Denial of right to bail
Dheerujlall Seetulsingh brushed aside the internationally reported human rights violations of Muhammad Cehl Fakeemeeah (also called Cehl Meeah), the leader of the now defunct Mauritian Hizbullah Islamic party, who was arrested in December 2000 upon the uncorroborated allegations of one or more self-confessed criminals and kept in police custody for nearly three years without bail (during which time he was tortured). Amnesty International commented on this case in its 2002 Report. The UK based Islamic Human Rights Commission also commented in great length on the plight of Cehl Meeah against whom all charges were dropped in 2003. However, Dheerujlall Seetulsingh is not only silent on the matter, but he proposed no amendment to the constitution to prevent such violation either. Nor does he propose the repeal of the post US 9/11 « Prevention of Terrorism Act 2002 » (PoTA), a piece of legislation in breach of human rights and designed primarily to target Muslims in Mauritius in the aftermath of 9/11 and which law former President Cassam Uteem rightly refused to give assent to and resigned.

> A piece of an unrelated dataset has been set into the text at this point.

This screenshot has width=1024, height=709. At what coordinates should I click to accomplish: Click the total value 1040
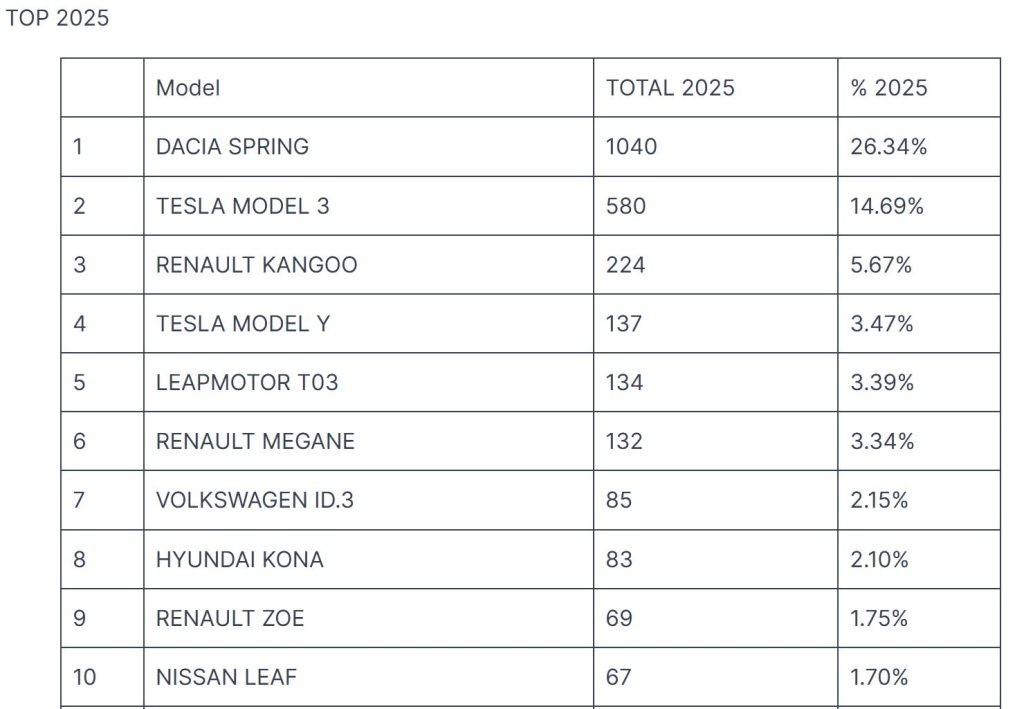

In his 2008 Human Rights Report, Dheerujlall Seetulsingh makes no recommendation for the protection of the rights and interests of adopted children, but chose to make ultra vires recommendations on social and economic rights, on positive discrimination in favour of women politicians, and so on. How does he propose to force women to do politics, force political parties to select women candidates and force voters to vote for them ? Is it proper for the Chairperson of the National Human Rights Commission to advocate any form of prejudice or discrimination?
Pro-DNA database and pro-discrimination Dheerujlall Seetulsingh appears to obtain his inspiration from human rights violators from countries like Egypt, a brutal dictatorship under Mubarak, South Africa, a country still grappling with the fallout of apartheid, France, an intrinsically racist country violating Human Rights, especially of Muslims, every single day, as he specifically mentioned those countries as examples to follow in matters of ‘human rights’. His refusal letter against the right of an adopted orphan to officially bear the surname of her adoptive Father because of a racist caste system and religious discrimination needs no further explanation. In view of such bias and prejudice, can Dheerujlall Seetulsingh be regarded as defending the Human rights of every citizen? Furthermore, his 2008 Report contains too many obvious flaws and ulra vires comments and recommendations that he should, in the public interest, resign as Chairperson of the Human Rights Commission of Mauritius.